Musings Of 2016 As 2017 Begins…

2016 was a year of “lessons learned”. And the lessons were many. Mental health has always been a fascination of mine and in my quest for knowledge, I learned so much that I needed to press the brakes and reflect. Below are a few things that came to mind. 

  1. In my eight months as Media Officer of Gede Foundation, I have learned a lot. There have been a lot of challenges and even more lessons. No disrespect to mental health professionals who obviously know more than I do, but I have learned a little in the past eight months that I find myself diagnosing people - in my head. I have to consciously stop myself from diagnosing people’s mental illnesses. Most importantly because I am unqualified and I suppose even more important, I AM NOT A DOCTOR
  2. Going into the job, I was worried. I thought mentally challenged people were definitely violent (I blame TV, especially American Horror Story - Asylum). I have probably crossed paths with mentally challenged persons before but not the way I did working in the field with Gede Foundation. My first encounter, which most of our regular readers know about, is the lady that was chained to a pole in a church - for over a year. Even after I learned her condition, I was scared. My main concern was MY OWN SAFETY. My fear was that a lady chained to a pole would somehow break free and attack me. Is that even rational? Thinking back, I am quite ashamed. It was HER SAFETY that should have concerned me more. She has been unchained now and is back with her family. To me, that is one person reached, one person helped, one voice that can speak. Note to self: It is not about you
  3. There have been others of course. Others riddled with so much pain, disdain and heartache in their lives yet they still soldier on. One girl that has seizures so bad but she doesn’t let that restrict her actions. HOPE AND COURAGE
  4. “So what?” One might ask. Well, people suffer. More than I have ever been exposed to. There is an 8 year old boy who has no less than 5 seizures in a day. He is bruised and battered and ridiculed because of his condition. Also because of his condition, he cannot go to school. His family is so poor they can’t afford his medication. The young boy is doing better now. We did not do much for him but the little we did was enough for the father to understand that his son’s condition is medical and there are people willing to HELP.

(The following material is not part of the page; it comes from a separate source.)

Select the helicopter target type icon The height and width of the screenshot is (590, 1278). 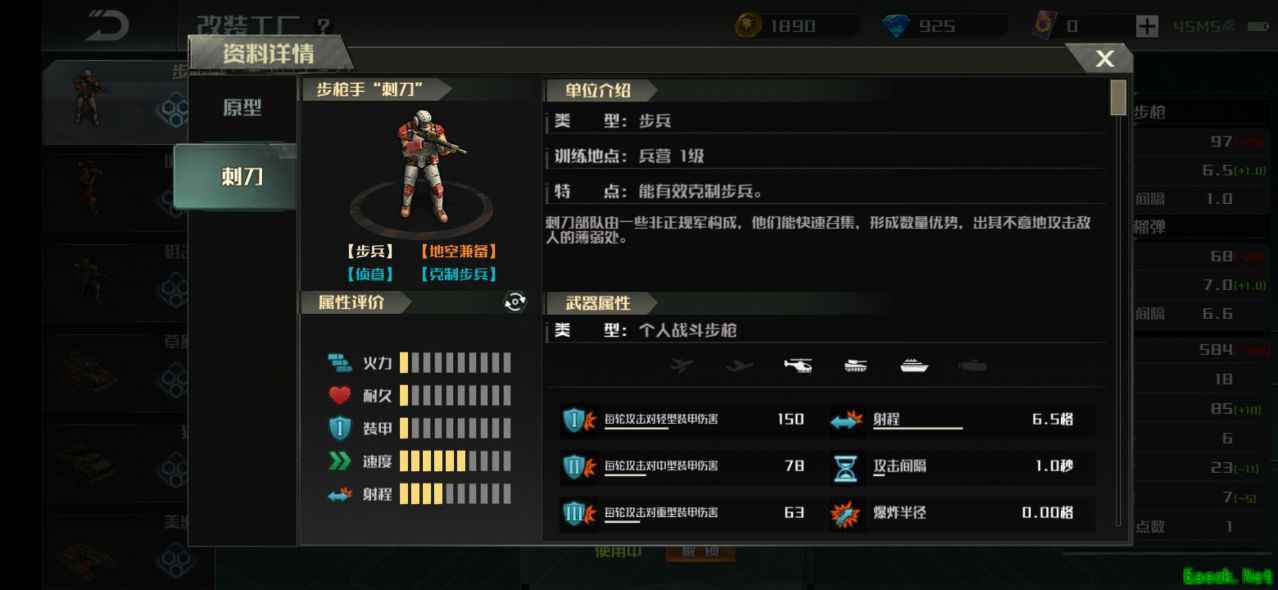(798, 366)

  5. Then there is a young bubbly lady who is bipolar (I did not diagnose her). First time I met her, she seemed OK. She was bubbly, happy and saw no reason why she had to be at the mental health camp. I dug deeper and discovered she was in a manic phase and when this happens, she loses all her inhibitions. This includes sexual inhibitions. For this reason, many men take advantage of her. It was recommended that she take an HIV test as well as a pregnancy test as it had been a few months and she hadn’t had her period. Some members of her community look down on her because of the aforementioned encounters with men. With a little more enlightenment, perhaps they will show a little COMPASSION
  6. Then there was a man, just 31, shouting and screaming at something/someone we could not see. His reality is apparently as real to him as mine is to me. There are a lot of productive things he could be doing with his life but he can’t because he had (at that time) had no access to medication. Not everyone can understand mental illnesses, but that does not make them any less real. Furthermore, not everyone understands malaria but because its a physical illness, it is accepted. 

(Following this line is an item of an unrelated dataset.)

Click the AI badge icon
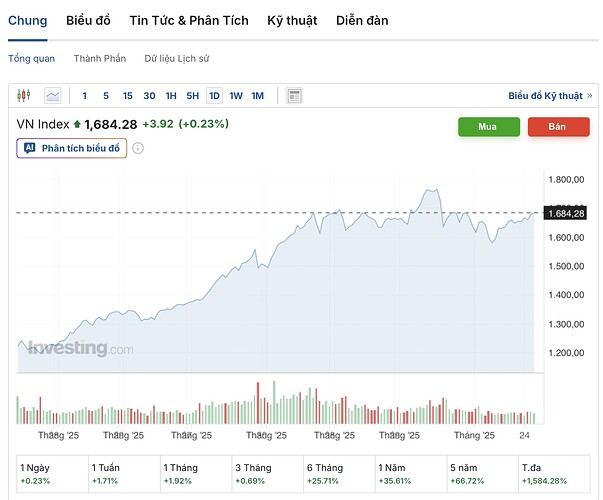 (x=28, y=148)
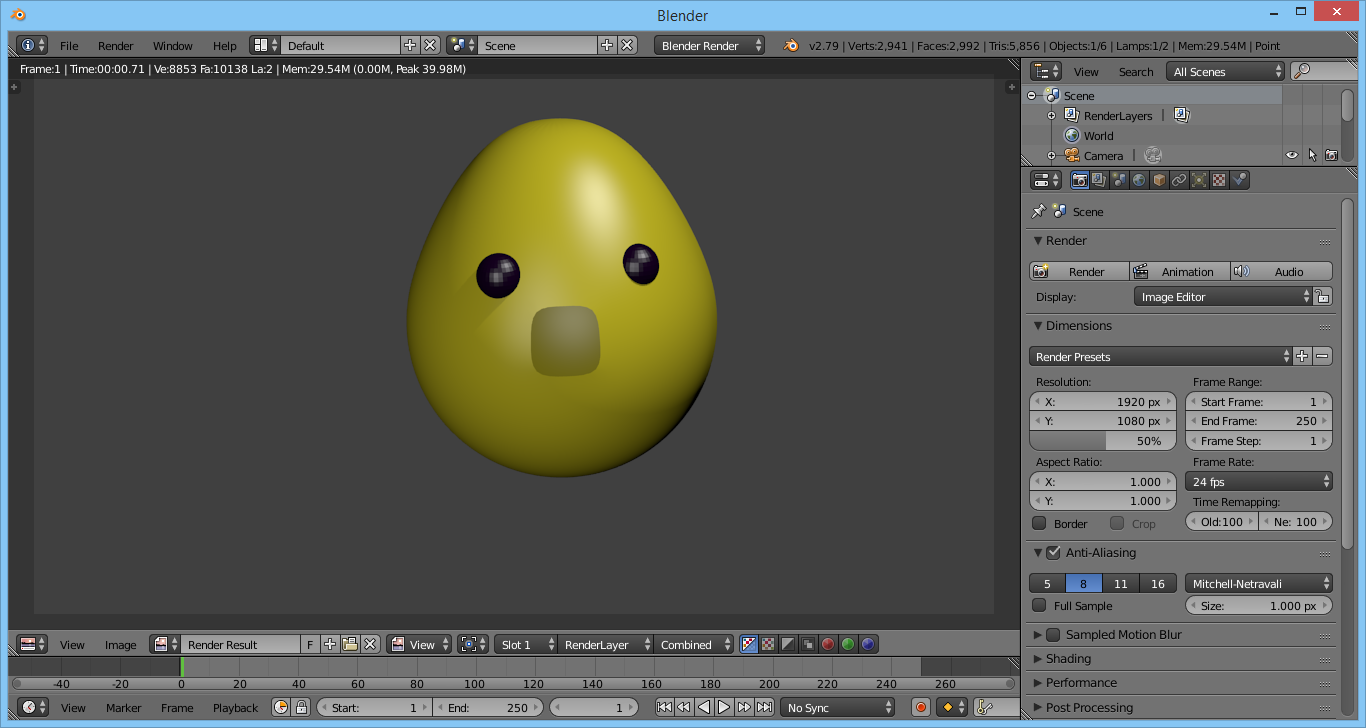This screenshot has width=1366, height=728.
Task: Open the 24 fps frame rate dropdown
Action: 1259,481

  7. Last but definitely not the least is the substance abuse. I learned that there is a place in Mararaba, Nassarawa State, called the ‘jungle’. This is where all kinds of illegal drugs can be found. Even more interesting, the ‘jungle’ has a chairman. When I first heard this story of the ‘jungle’ I broke into fits of laughter. For that reaction, I am ashamed. It saddens me that it is so easy to get illegal drugs.

    It is my hope that 2017 leads us closer to “No Shame” and “Zero Stigma” for those who have mental illnesses. HAPPY 2017!